Little Progress Is Good, Big Progress Is Better

Lately, many books have been released about how the only way to create lasting change is to move in tiny increments. I beg to differ.

Books like Tiny Habits espouse the currently trendy movement which pushes this theory – which is that you can change, but the best way to change is slowly, over time, in small ways. While this is true to some extent, and for some things, I would suggest that it is much more useful to leverage disruption to change. A big change is like ripping off the band-aid instead of peeling it off slowly. Which would you prefer? (Hint, I’m a rip-it-off guy 😉

For example, we have been inching towards full-blown telecommuting for the longest time (did you know that it was invented in the 1970s) .-We now have the most amazing tools to collaborate remotely, connecting every human to every other human. However, most companies made their employees jump in a car or on public transit and drive an average of 45 minutes in traffic, each way, leading to damaging relationships and health outcomes. We’ve had the capability for a long time; we didn’t have the trigger to change.

COVID-19 was our ticket to change.

I’d say that most, if not all of the time, we only experience lasting change is when a crisis triggers that change – and that the crisis goes on long enough to maintain that change in people until it becomes a habit. When do most people decide to lose weight and start exercising? Is it right after their doctor has told them umpteen times that if they don’t do those things, they will have a heart attack – or is it right after the heart attack?

This is human nature – we are lazy – and we will only change if we are forced to change. Something needs to trigger that change – and then once that change is triggered, we need to use that change to continue the behavior we’ve wanted to emulate. The other way we can effect change – and this works very well in conjunction with the disruptive event to kick it off and keep it going – is to put systems in place to reduce drag, which helps us maintain the change.

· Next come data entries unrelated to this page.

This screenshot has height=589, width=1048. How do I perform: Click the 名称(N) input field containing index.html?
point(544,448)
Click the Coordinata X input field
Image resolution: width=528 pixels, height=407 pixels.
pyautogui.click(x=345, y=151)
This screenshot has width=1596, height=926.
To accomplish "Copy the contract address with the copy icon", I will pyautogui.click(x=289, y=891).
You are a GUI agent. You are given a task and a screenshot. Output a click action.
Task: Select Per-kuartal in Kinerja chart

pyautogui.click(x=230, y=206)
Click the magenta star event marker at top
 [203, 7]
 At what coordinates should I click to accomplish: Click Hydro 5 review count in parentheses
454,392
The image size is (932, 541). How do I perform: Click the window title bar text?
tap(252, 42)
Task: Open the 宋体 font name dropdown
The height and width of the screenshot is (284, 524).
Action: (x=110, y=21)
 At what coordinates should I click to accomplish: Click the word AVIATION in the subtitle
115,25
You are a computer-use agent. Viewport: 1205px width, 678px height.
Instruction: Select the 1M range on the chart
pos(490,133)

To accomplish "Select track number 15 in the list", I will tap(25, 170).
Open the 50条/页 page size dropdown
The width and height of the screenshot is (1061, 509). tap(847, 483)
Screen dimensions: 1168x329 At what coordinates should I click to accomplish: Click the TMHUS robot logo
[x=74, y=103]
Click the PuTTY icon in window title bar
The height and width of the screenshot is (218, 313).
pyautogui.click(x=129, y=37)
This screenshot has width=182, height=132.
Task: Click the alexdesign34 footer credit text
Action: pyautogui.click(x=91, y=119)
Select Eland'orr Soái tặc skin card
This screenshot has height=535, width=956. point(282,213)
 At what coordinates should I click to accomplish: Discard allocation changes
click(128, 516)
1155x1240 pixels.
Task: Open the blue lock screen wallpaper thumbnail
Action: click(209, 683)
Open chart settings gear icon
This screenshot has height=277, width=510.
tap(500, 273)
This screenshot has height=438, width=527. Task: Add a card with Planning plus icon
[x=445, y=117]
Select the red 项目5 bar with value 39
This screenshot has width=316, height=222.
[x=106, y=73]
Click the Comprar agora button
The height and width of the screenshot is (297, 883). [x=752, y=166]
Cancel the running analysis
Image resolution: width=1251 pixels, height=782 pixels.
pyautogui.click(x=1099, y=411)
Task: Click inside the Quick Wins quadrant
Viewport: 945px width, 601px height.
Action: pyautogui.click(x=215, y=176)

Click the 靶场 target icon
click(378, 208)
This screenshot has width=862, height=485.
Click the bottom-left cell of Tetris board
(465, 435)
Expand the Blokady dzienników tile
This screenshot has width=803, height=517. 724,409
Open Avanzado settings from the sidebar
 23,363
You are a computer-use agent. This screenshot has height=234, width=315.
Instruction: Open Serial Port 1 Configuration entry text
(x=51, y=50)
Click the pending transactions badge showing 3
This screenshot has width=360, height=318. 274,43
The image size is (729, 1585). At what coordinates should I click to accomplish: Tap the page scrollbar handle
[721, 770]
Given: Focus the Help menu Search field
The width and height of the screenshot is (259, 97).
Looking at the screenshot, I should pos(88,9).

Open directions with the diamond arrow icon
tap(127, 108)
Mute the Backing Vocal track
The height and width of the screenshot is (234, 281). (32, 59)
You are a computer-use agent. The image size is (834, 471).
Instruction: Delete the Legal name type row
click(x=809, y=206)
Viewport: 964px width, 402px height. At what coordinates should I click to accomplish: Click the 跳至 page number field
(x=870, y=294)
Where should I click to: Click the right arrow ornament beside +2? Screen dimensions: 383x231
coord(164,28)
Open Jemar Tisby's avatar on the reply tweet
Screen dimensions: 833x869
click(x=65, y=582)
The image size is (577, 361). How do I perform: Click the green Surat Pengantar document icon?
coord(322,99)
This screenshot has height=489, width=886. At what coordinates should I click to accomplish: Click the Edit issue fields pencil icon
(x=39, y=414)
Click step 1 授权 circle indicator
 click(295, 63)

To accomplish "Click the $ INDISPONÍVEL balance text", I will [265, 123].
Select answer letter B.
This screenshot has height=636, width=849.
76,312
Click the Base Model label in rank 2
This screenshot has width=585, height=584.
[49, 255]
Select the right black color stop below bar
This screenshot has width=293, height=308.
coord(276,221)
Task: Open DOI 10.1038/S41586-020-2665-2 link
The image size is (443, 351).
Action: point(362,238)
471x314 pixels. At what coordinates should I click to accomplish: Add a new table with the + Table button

For example, if you want to take your bike for a ride each day, instead of storing it in the garage, maybe keep it right outside your door in your yard so that you have to walk around it to get to your car. It pre-filling up the Waterpik so that all you need to do is to pick it up and use it.

Eliminating any drag that slows you down towards exhibiting the new behavior will help you pick up the new action. Make it super easy to do the thing – and if possible, make it harder NOT to do the thing – and you will likely be able to stick to the change every time.

The only way for lasting change to occur is to leverage a crisis to trigger the new behavior, then reduce the drag to keep it going.